◆ Assignment ◆
Each record below is to be copied exactly; the pictures are to be omitted.

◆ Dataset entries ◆

------------------------------------

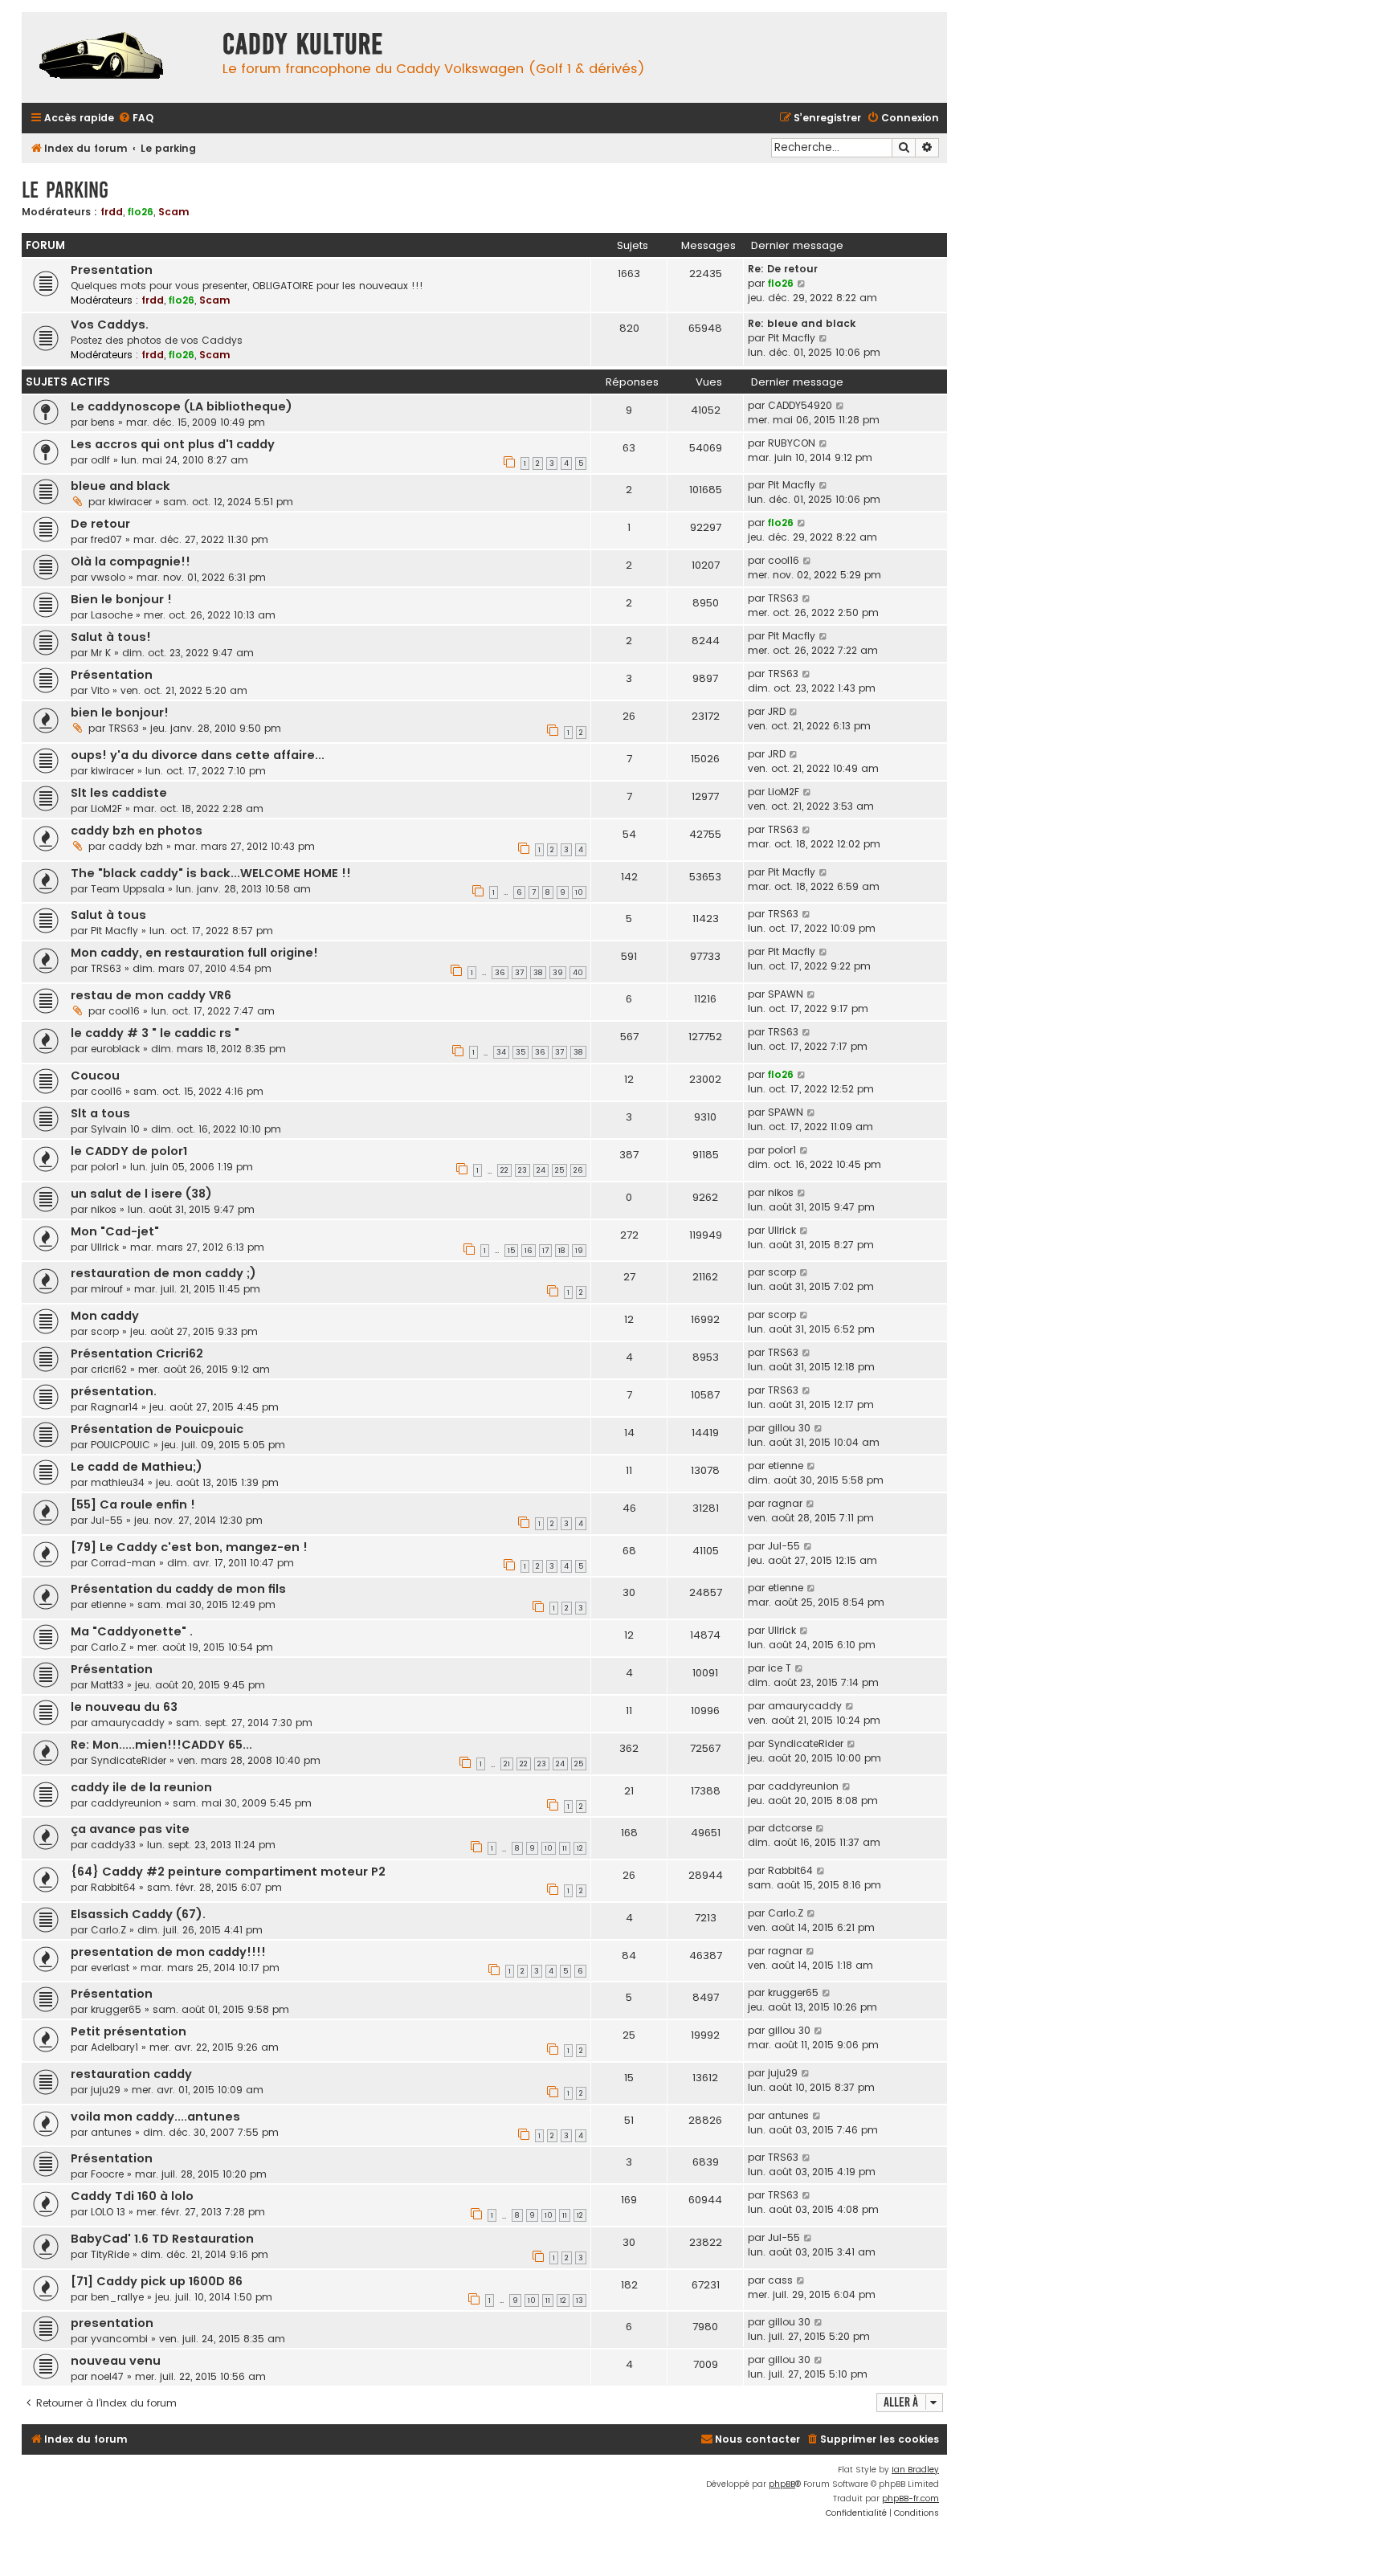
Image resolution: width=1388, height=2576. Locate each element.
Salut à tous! (111, 637)
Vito (100, 690)
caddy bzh (135, 846)
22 (504, 1170)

------------------------------------

◆ Exercise output ◆
Image resolution: width=1388, height=2576. Locate each element.
Salut à tous! (111, 637)
Vito (100, 690)
caddy bzh (135, 846)
22 (504, 1170)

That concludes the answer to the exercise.